An Unfälle möchte Projektleiter Gummersbach nicht denken. Erste Priorität hat, dass die Premiere glückt. Nach einem Festakt im Ulmer Theater steigen am Samstag um etwa 11.35 Uhr SWU-Mitarbeiter, Stadträte, der baden-württembergische Verkehrsminister Winfried Hermann und OB Gunter Czisch an der neuen Haltestelle „Stadtwerke“ ein und an der Universität wieder aus. Und Gummersbach wird zittern, ob die 33 Ampeln, 35 Kilometer Schienen, 230 Kilometer Kabelrohre und noch mehr Stein und Beton für unter dem Strich 270 Millionen Euro auch wirklich korrekt verbaut wurden.

Ein Fest auf ganzer Linie

Die Inbetriebnahme der Straßenbahnlinie 2 am Samstag, 8. Dezember, wird in der Stadt groß gefeiert, und zwar im wörtlichen Sinne „auf ganzer Linie“.

Aktionen Zwischen der Wendeschleife beim Schulzentrum Kuhberg und dem Science Park sind an diesem Tag zwischen 12 Uhr und 17 Uhr zahlreiche „Aktionspunkte“ aktiviert mit informativen, kulturellen oder spielerischen Angeboten und Aktionen rund um das Thema „Mobilität von morgen“. Mit dabei sind unter anderem die Hochschule Ulm, die Universität Ulm mit Partnern, das Ulmer Citymarketing, der Donau-Iller-Nahverkehrsverbund und Akteure des Radverkehrs.

Musik Besondere Höhepunkte sind Kulturpunkte in der Multscherschule sowie bei der Martin-Luther-Kirche. Der Singer-Songwriter Léon Rudolf , wird die neue Straßenbahnlinie musikalisch einweihen. Zwischen 16 und 17:30 Uhr wird eine der Bahnen zur Bühne. Das Comedy-Combo Flugfische ist ab 12.30 Uhr im Gemeindehaus der Martin-Luther-Kirche, Zinglerstraße 66, zu sehen.

Freifahrten An diesem Adventssamstag ist die Fahrt auf der Linie 2 für alle kostenlos.
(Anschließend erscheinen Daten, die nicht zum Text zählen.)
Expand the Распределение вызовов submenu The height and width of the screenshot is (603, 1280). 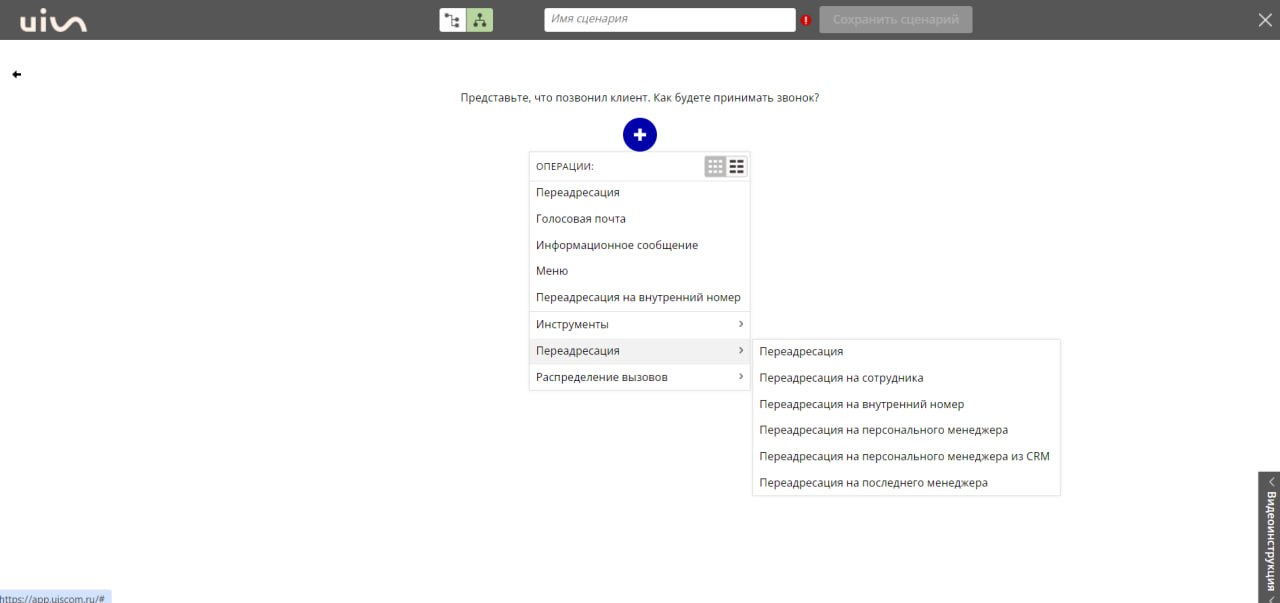coord(639,377)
Die Freifahrten auf der Linie 2 starten zwischen 12 Uhr und 12.15. Letzte Fahrten starten gegen 17.30 Uhr an den beiden Endhaltestellen Kuhberg Schulzentrum und Science Park II jeweils in Richtung Innenstadt.

Linie Der Linienbetrieb auf der Linie 2 startet dann am Folgetag (Sonntag, 9. Dezember) mit Betriebsbeginn.